Organic Scintillators in Nonproliferation Applications With a Hybridized Double-Pulse Rejection Technique.

Abstract

Alternative detection technologies are crucial to meeting demand for neutron detectors, for the current production of He-3, which has been the classical neutron choice, is insufficient. Organic scintillators are a strong candidate as a He-3 alternative due to their high efficiency, fast timing properties, and capabilities for separately identifying gamma-rays and neutrons through pulse shape discrimination (PSD).
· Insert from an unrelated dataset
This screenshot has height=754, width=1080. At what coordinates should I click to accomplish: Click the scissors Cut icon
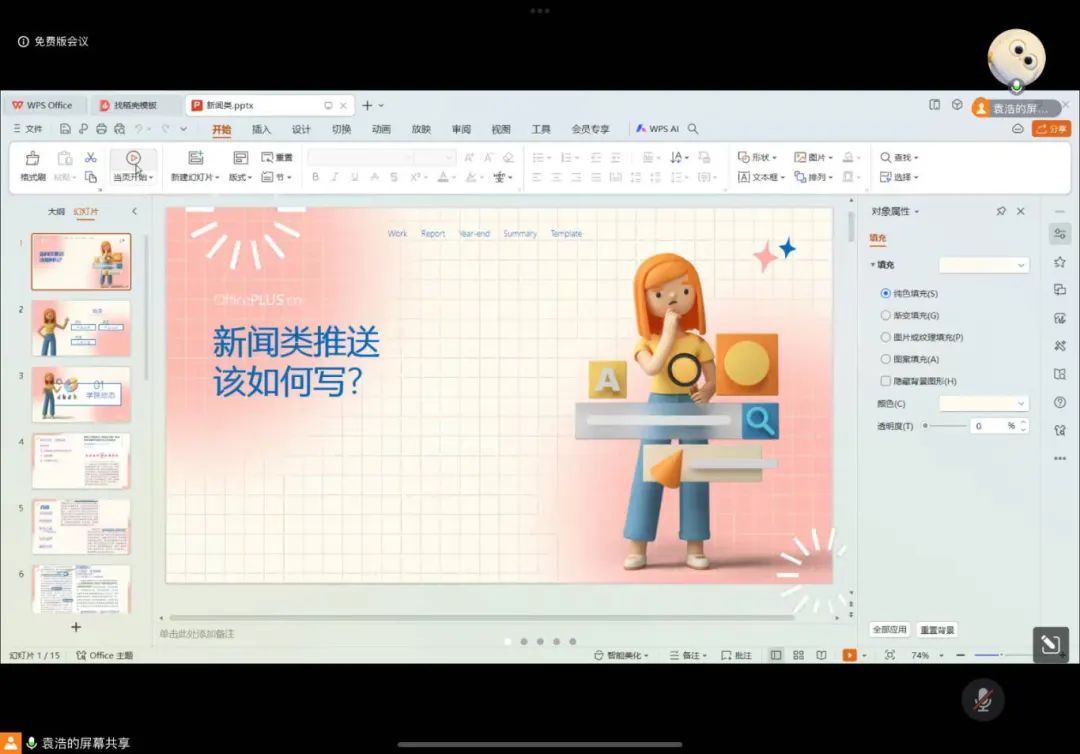tap(90, 158)
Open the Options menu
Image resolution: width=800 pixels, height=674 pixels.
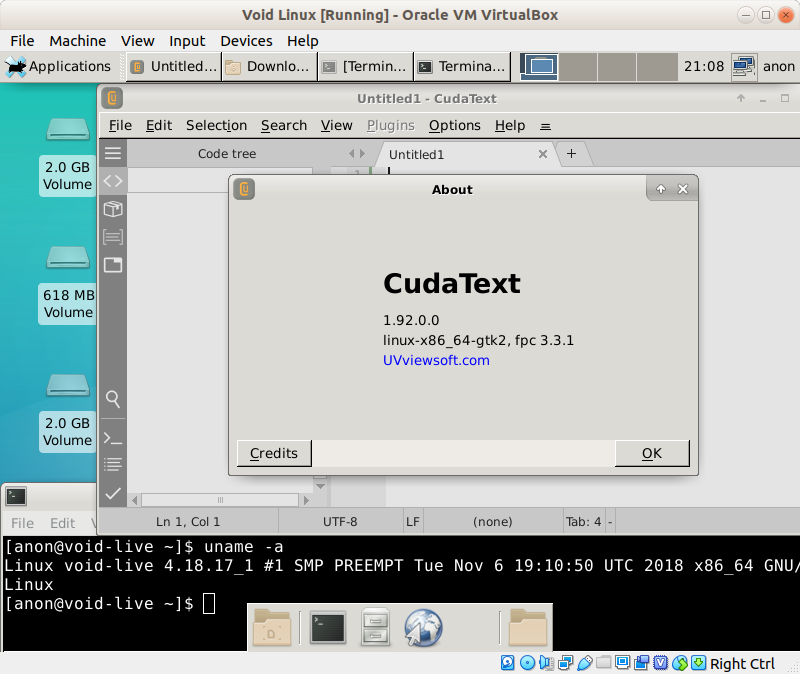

However, the use of organic scintillators in environments with numerous gamma rays can be limited because overlapping gamma-ray events can be misclassified as neutron events during PSD. To solve this problem, a new, hybridized double-pulse cleaning technique, consisting of three separate cleaning algorithms, was developed. The technique removes gamma-ray double pulses while preserving as many neutron pulses as possible. This technique was applied to separate experiments of Cf-252 and a gamma-ray source when measuring at a 100-kHz count rate and a field of 1000 incident gamma rays per incident neutron. It was found that stilbene scintillators were capable of intrinsic neutron efficiencies between 15-19% when measuring bare Cf-252 and 13-17% when exposed to the gamma-ray field. Misclassification rates ranged from 10-6-10-5, a factor-of-5 better than both the EJ-309 liquid and BB3-5 plastic. Next, plutonium experiments were performed with stilbene to determine which cleaning algorithm was best for each sample. A clear correlation was found that related the correct method of cleaning to the measured gamma ray-to-neutron ratio. When the measured gamma ray-to-neutron ratio is 10 or below, the template cleaning algorithm is preferred, while the fractional and hybrid cleaning algorithms are preferred when the gamma ray-to-neutron ratio is 100 or greater. Discriminating neutron sources such as Cf-252 or AmLi from SNM samples such as plutonium is a top priority in nonproliferation. We demonstrate that time-correlated experiments, utilizing both PSD-capable plastic and stilbene scintillators, can perform this discrimination. Comparing the single and correlated neutron from each source, measurement systems based on stilbene and PSD-capable plastic scintillators discriminated plutonium metal and oxide samples from a Cf-252 spontaneous fission source.